Swedish regulations require three documents for facade scaffolding of a module type, and six documents for building temporary roof systems (more about this in a future blog post). The required documents are:
- Dimensioning documents
- Construction, use, and disassembly plans
- Self-inspection documentation
Below is a description of each document.
1. Dimensioning documents
In Sweden, approximately 50 scaffolding collapses occur each year, resulting in several hundred worker injuries. Often, the problem arises from incorrect calculations made using inadequate standard loads and anchoring forces. To ensure safe construction practices that mitigate against material breakage, instability, and deformations, requirements exist for dimensioning documents. This section will outline what a dimensioning document is and what information it should contain to enable safe construction practices and restful nights.
1.1. What is a dimensioning document?
A dimensioning document is a collection of information about the various loads to which the scaffold will be exposed. It is a verification that the scaffolding is safe for work, even when the maximum load is reached.
1.2. Are documented standard cases sufficient for dimensioning?
The answer is: sometimes. If the standard case aligns well with the scaffolding that you intend to build, then it may be sufficient. However, in many cases, you may need a special dimensioning document if you plan to deviate from the standard case.
You can find standard cases from RISE here.
1.3. What should be included in a dimensioning document?
When planning to dress the scaffolding in fabric or plastic, it is important to consider that the scaffolding will be significantly more affected by winds, as the upholstery forms a sail with a large windbreak. As a result, anchoring forces will be several times higher, and stronger and more anchors will be required. If the scaffolding is intended to carry large amounts of bricks or heavy machinery, ensure that the load class is sufficient, and specify how many working decks are to be loaded at the same time.
In summary, when deviating from standard cases, the following are needed:
- Standard load dimensioning (vertical forces)
- Anchoring force dimensioning (horizontal forces)
- Action points for critical areas of the scaffolding
Additionally, ensure that enough approved access routes are drawn on the scaffolding. Normally, there should be no more than 25 meters between each stair tower (if multiple are needed).
Curious about what a complete special dimensioning document looks like? Get in touch with us and we will give you some examples.
2. Plan for Construction, Use, and Disassembly
Have you documented your plan for construction, use, and disassembly?

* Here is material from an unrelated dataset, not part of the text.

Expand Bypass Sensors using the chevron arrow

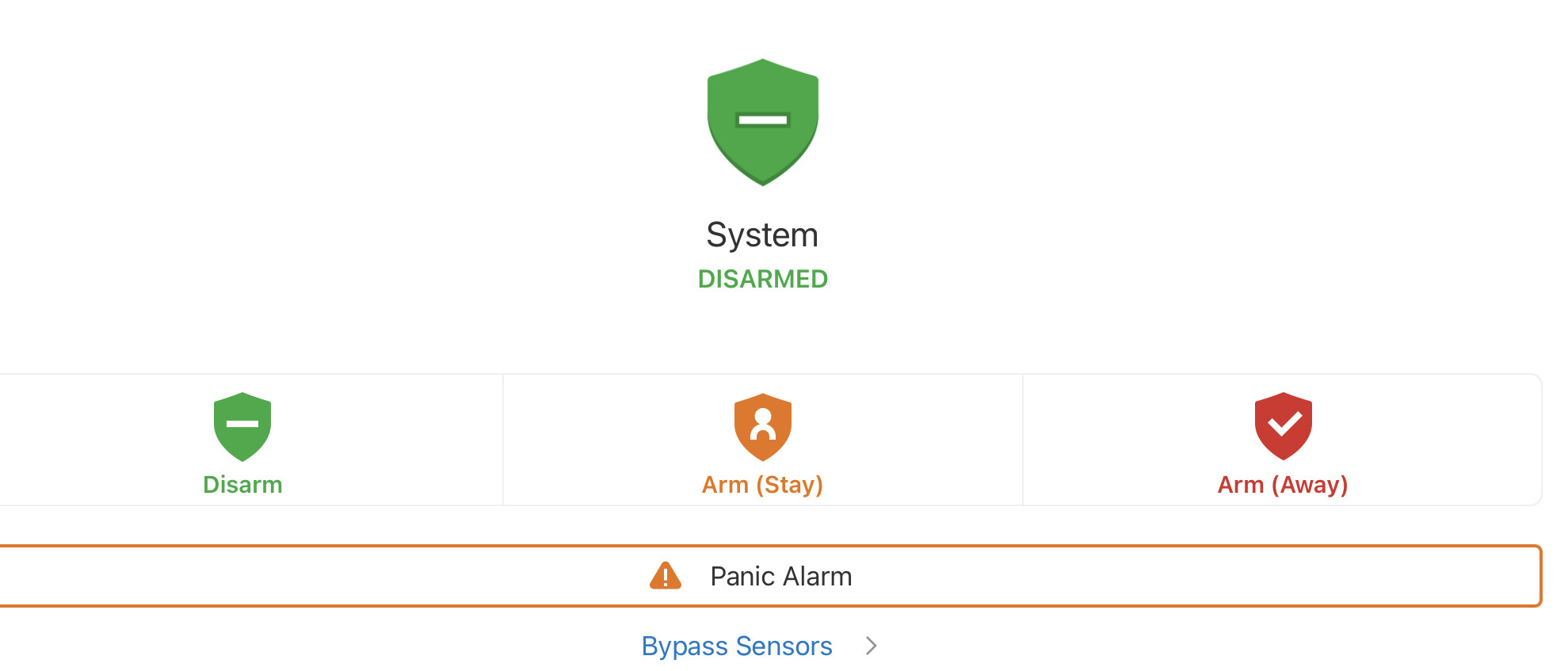coord(871,646)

It is important to do so when ensuring safe scaffolding projects. Make sure to hand over the document to the customer so that it is on-site.

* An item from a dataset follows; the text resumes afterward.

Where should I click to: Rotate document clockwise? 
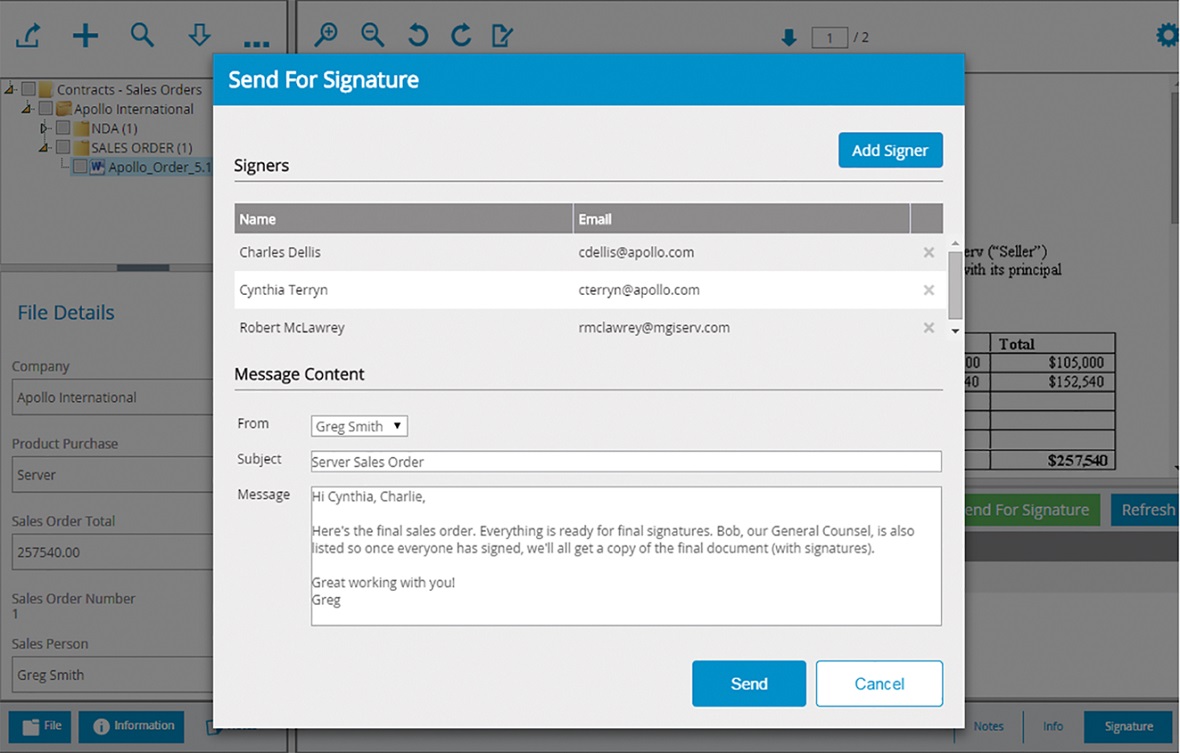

For more information about this document and to access it, click here. Note that there may be other standards for your country, so please ensure that you are using the correct one.
3. Self-Inspection Documentation
Congratulations on constructing your scaffolding correctly and ensuring that it works well! However, how do you present this to your customer? Many scaffolding contractors create their own inspection templates, but customers often have specific requirements that are not always clear.
Here are some important topics to consider when conducting a self-check:
- Are the standards/feet resting on the foundations and are they centered?
- Have the anchors been placed correctly?
- Have you installed the correct number of facade and ledger braces?
- Are all working decks fully covered and complete?
- Do you have adequate protection against accidents?
- Does the scaffolding have sufficient load-bearing capacity?
- Is the distance from the scaffolding to the wall no more than 30 cm?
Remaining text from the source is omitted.